Sin embargo, las preguntas para Lilith no habían terminado; más bien, todo lo contrario. Distintas dudas, distintas respuestas, distintos modos de encontrarlas.
¿Cómo había ocurrido? ¿Era, acaso, un milagro? Y si lo fuera, ¿un milagro como aquel tenía explicación?
Quería decírselo a su madre. Quería decírselo a su hermana. Quería decírselo a su novio. Quería decírselo a sus amigas. Quería decírselo a sus amigos. Quería decírselo a los desconocidos. ¡Quería decírselo a todo el mundo!
Pero no podía hacerlo. Por el momento, no debía.
No, al menos, hasta que descubriera qué estaba sucediéndole.
Lilith corría tanto, que parecía huir de algo. ¿De la salida del sol, quizás? ¿De Goran? ¿De su insistente preocupación?
Se detuvo bajo una farola. No fue necesario que recobrara el aliento, y aquello le habría sorprendido de no ser por el recuerdo que emergió de su memoria.

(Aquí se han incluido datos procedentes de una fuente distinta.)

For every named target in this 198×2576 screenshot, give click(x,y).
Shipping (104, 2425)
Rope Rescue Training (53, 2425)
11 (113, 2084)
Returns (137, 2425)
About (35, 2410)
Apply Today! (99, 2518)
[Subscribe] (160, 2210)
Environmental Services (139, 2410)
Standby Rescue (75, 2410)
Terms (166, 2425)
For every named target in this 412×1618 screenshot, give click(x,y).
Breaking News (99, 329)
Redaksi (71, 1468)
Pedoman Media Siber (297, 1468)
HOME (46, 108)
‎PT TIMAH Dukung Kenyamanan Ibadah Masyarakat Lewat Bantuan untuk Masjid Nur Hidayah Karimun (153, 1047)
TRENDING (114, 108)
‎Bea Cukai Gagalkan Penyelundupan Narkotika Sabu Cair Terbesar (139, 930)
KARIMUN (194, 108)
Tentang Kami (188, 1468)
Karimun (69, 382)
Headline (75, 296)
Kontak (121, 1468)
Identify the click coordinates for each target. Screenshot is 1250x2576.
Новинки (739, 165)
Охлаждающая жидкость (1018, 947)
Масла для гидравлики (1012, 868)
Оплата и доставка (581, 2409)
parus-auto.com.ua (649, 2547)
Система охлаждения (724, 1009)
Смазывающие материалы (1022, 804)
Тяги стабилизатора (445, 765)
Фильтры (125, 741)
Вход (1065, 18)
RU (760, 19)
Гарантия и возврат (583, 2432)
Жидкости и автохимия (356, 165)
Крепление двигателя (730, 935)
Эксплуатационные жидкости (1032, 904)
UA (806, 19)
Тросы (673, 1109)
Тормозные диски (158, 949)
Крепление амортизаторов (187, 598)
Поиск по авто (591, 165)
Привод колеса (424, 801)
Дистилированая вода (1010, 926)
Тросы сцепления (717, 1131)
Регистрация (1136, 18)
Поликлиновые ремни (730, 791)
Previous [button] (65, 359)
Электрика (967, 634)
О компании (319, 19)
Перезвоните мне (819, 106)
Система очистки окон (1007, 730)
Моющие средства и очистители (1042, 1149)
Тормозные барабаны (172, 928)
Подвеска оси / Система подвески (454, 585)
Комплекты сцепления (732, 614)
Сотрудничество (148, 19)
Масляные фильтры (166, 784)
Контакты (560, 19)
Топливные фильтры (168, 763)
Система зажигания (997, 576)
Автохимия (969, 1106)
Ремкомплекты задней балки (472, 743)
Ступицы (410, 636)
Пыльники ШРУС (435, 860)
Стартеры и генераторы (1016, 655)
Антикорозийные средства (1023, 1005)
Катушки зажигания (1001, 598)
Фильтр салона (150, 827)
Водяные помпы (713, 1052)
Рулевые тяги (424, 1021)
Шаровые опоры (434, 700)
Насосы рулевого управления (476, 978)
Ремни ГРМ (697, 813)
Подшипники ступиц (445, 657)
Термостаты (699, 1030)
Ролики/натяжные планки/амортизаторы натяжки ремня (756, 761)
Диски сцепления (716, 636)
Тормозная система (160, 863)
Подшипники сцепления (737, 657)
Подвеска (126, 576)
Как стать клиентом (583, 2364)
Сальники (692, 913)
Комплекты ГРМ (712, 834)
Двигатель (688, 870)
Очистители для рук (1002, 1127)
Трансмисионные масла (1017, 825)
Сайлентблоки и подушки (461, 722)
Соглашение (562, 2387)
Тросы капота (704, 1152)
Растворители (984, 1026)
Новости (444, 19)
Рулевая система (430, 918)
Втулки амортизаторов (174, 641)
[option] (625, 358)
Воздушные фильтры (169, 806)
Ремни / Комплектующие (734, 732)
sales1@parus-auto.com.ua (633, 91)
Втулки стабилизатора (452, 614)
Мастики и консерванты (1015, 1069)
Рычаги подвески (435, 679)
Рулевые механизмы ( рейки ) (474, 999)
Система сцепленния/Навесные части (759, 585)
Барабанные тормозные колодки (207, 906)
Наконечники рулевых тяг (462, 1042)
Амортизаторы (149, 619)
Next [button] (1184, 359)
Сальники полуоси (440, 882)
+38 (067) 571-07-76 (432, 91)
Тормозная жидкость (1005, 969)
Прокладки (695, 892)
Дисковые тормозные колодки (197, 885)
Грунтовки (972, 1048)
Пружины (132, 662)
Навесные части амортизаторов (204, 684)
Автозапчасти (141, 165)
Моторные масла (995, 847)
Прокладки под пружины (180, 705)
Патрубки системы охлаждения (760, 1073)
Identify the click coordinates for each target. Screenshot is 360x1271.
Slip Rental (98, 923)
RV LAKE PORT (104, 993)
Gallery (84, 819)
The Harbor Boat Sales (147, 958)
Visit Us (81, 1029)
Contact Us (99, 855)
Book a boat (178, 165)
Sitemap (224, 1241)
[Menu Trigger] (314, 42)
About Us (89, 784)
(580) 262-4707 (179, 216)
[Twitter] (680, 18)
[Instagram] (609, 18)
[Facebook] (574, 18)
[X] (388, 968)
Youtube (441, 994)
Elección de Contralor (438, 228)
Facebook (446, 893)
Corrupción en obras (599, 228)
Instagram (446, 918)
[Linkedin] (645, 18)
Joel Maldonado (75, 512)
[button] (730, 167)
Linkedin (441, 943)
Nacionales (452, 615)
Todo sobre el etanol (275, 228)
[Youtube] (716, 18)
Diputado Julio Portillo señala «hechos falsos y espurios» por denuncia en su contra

La última vez que estuvo allí, en aquel mismo lugar, huía de algo; las circunstancias eran deprimentes, su estado también, y luchaba por poder llorar sin ahogarse en el intento. Pero no estaba sola. Alguien estaba allí también. Y a partir de aquel momento...
—Sora...
Los ladridos de Oleg avisaron de la salida del sol, y para cuando Lilith quiso darse la vuelta, la resplandeciente luz del amanecer pellizcaba sus cabellos rubios (curiosamente enrojecidos) y su pálida piel de porcelana.
Intentó sonreír.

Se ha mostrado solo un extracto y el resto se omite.